Task requirements: Write out the lines from the one containing "41) in the screenshot?" through the one containing "Image resolution: width=2576 pixels, height=728 pixels. In", inclusive, swapping "screenshot" for "screen capture" and leaving everything else unchanged.

Supplied records:
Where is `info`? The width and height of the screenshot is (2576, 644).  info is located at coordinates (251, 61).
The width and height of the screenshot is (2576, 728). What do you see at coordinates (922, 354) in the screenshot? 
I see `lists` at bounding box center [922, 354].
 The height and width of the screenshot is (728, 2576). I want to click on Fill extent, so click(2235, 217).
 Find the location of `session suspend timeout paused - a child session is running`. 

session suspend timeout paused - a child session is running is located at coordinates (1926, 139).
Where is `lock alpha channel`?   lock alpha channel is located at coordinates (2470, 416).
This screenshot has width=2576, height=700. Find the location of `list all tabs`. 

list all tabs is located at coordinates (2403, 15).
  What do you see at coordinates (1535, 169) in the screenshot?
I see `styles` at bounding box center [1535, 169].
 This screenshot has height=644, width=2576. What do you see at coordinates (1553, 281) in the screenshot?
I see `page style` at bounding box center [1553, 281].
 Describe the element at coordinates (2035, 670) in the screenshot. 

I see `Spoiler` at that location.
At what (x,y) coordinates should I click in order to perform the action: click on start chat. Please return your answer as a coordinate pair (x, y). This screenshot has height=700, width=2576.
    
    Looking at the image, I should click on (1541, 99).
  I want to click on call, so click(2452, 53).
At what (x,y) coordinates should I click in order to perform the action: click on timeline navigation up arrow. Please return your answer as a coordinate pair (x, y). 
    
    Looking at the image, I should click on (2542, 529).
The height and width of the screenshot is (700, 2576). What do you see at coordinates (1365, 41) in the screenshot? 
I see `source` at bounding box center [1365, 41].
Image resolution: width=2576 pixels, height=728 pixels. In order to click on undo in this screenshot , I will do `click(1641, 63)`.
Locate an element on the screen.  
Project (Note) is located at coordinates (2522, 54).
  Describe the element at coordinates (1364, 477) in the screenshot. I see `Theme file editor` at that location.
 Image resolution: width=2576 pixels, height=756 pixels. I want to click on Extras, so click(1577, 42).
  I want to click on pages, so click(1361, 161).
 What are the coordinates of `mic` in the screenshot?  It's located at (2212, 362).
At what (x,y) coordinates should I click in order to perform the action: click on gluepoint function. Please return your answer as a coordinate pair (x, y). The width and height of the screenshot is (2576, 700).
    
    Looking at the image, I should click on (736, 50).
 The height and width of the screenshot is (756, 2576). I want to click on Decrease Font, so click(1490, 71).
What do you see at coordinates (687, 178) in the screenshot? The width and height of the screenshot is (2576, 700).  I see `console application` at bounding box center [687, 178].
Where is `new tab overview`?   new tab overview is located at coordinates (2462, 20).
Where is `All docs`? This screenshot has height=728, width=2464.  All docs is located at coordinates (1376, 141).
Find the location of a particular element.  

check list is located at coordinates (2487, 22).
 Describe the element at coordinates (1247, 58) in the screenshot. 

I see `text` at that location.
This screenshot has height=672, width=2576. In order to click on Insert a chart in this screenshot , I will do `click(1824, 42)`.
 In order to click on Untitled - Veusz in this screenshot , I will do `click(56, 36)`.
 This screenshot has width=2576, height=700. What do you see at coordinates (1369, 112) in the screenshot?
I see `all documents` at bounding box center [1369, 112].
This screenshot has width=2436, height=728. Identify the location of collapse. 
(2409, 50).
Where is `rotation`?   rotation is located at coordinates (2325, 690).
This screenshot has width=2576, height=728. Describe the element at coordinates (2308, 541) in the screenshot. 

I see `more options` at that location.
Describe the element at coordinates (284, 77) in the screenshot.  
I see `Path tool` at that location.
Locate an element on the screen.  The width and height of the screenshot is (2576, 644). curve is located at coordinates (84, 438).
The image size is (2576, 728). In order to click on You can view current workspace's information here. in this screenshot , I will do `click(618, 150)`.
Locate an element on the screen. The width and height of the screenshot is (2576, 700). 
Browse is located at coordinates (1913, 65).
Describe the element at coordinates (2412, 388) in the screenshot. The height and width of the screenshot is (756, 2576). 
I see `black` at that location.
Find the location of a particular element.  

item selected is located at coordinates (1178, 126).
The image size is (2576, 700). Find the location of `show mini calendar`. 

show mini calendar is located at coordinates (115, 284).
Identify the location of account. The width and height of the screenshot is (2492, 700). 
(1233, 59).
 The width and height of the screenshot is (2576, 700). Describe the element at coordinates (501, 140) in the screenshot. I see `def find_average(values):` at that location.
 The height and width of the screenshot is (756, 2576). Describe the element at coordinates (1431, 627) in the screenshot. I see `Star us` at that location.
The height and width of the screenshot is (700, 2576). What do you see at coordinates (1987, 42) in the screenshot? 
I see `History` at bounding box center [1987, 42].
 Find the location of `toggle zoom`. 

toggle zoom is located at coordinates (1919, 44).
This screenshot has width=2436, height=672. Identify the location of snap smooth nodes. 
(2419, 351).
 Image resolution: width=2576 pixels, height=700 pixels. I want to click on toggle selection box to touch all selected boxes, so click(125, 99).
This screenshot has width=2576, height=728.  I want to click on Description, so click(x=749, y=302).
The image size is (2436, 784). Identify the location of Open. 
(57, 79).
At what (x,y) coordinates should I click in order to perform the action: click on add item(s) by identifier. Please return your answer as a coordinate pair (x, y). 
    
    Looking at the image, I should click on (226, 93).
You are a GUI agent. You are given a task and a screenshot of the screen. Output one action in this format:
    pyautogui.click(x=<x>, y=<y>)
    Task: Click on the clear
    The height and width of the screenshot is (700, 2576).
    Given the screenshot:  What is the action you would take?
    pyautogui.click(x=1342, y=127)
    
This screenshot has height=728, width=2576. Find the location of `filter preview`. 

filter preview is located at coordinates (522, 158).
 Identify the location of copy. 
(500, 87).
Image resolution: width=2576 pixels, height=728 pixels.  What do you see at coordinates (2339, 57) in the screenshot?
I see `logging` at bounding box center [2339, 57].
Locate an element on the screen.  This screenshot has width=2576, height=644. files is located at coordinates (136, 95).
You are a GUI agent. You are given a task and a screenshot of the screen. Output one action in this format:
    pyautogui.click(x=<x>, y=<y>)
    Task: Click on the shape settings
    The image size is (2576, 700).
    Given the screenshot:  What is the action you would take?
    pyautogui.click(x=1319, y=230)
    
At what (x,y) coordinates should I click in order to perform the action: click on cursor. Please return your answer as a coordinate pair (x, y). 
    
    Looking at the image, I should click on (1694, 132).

Finished task:
The height and width of the screen capture is (700, 2576). What do you see at coordinates (1365, 41) in the screen capture? 
I see `source` at bounding box center [1365, 41].
Image resolution: width=2576 pixels, height=728 pixels. In order to click on undo in this screen capture , I will do `click(1641, 63)`.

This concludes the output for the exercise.